BEWARE! This can be the mistake if not done correctly. Things can turn into a messy scenario that leaves you angry and powerless as the final outcome could be far less than you deserved and you leave yourself open to a claim further down the track.

Consent Orders are an easy part of the process if you have a family lawyer take care of the process for you. Also, the cost is minimal, so it is very worthwhile to have all your T’s crossed and your I’s dotted.

Here are 10 things that you should know about Consent Orders:

  1. What Are Consent Orders?

When you have decided to go your separate ways, you may reach an agreement for property a settlement and children issues with your spouse outside the court. In that case, you can apply for Consent Orders instead of having to start court proceedings.

Consent Orders save you time, money and can keep the parties amicable as you don’t have to initiate court proceedings to gain Consent Orders.

  1. Consent Orders Are Legally Binding

There are only two ways to have a binding agreement for a property division. One is with Consent Orders and the other is with a Binding Financial Agreement. Consent Orders are preferred, as they are less complex, they reflect a just and equitable outcome for there is not a requirement for parties to seek independent legal advice.  

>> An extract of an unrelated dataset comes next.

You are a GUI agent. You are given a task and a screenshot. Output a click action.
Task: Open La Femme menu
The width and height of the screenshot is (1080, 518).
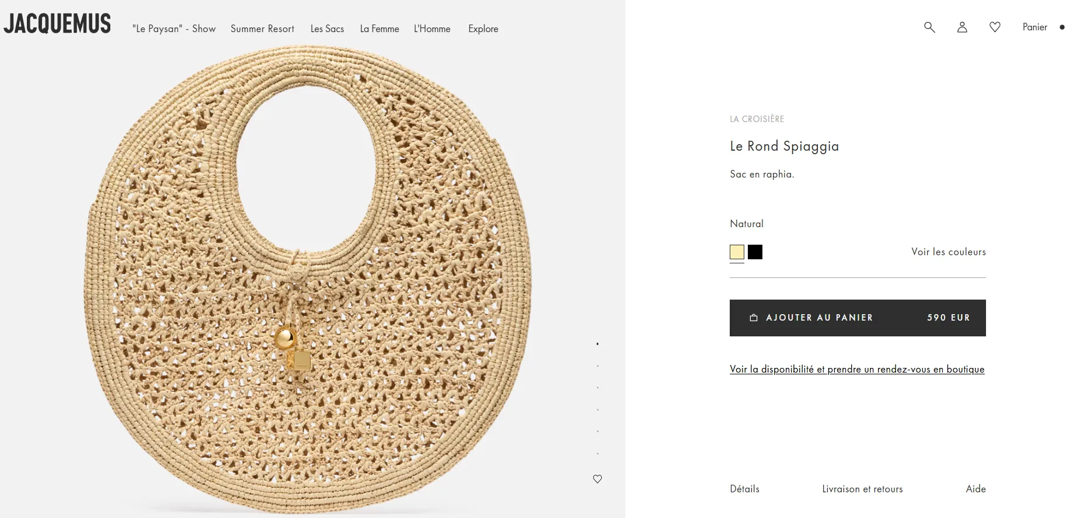point(379,29)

In regards to parenting agreements, the only way to have a legally binding agreement is through Court Ordered Orders of the Court or Consent Orders.  

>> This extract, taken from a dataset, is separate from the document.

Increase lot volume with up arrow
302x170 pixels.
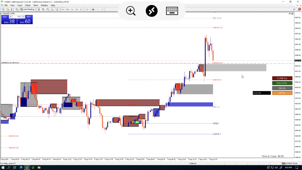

  1. Consent Orders Reflect a Just & Equitable Outcome

You and your former spouse can come up with any agreement that you like, however, if in the eyes of the law it is not ‘just and equitable’ for both parties the Court will not make the orders. When the Orders are filed with the Court, they are carefully checked and considered by a Registrar of the Court to ensure the arrangements for children are in their best interest or that the financial division agreed upon is fair for both parties. If it is not, the Court will requisition the Orders and ask that adjustments be made.

  1. Consent Orders Exempt You From Stamp duty Payable on a Property Transfer Under the Orders

If part of your property settlement is that one party is to transfer a property to the other party under the Orders, a stamp duty exemption can be applied. If there are no Orders in place then the person receiving the property is liable to pay half of the full stamp duty amount. This is a huge saving!

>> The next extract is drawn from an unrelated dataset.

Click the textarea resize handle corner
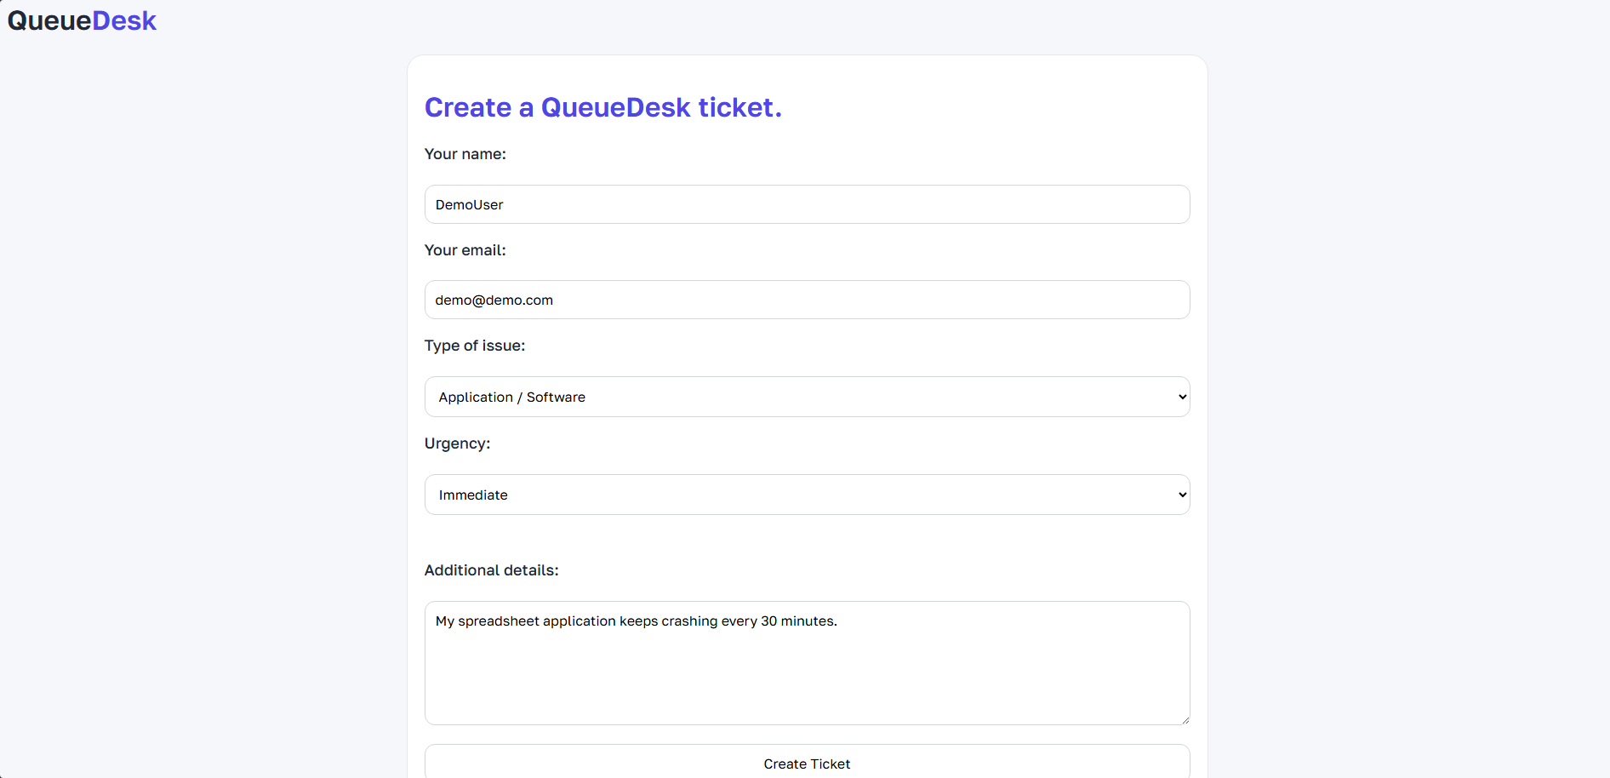 [x=1185, y=719]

  1. Without Consent Orders, You Are Leaving Yourself Exposed

When you go separate ways with your former spouse, things change over time. You both re-partner, move, do your own thing financially to name a few. If you do not obtain Consent Orders you leave yourself exposed because as things change and then your former spouse may want to change parenting arrangements or make a claim from you for the further financial division. It is best to finalise the relationship in a proper way with Consent Orders so that you do not have to worry about any of life’s changes, changing your agreements.

  1. Consent Orders Can Be Filed Without a Solicitor Being Involved

The correct forms for both Applications for Consent Orders and Minutes of Consent are available online for anyone to draft their own documents. While this may seem like a great way to save money, we would never recommend drafting your own Orders. The meat of the Orders, which is called the Minutes of Consent, is quite difficult to draft without the expertise of a family law solicitor. If you get it wrong you may not be protected.

  1. Know the Time Restrictions in Filing for Consent Orders

You can file an application for Consent Orders at any time within 12-months after you are granted a divorce. If you are not married and in a de-facto relationship, the time frame is to file the Consent Orders with-in two years from the separation date.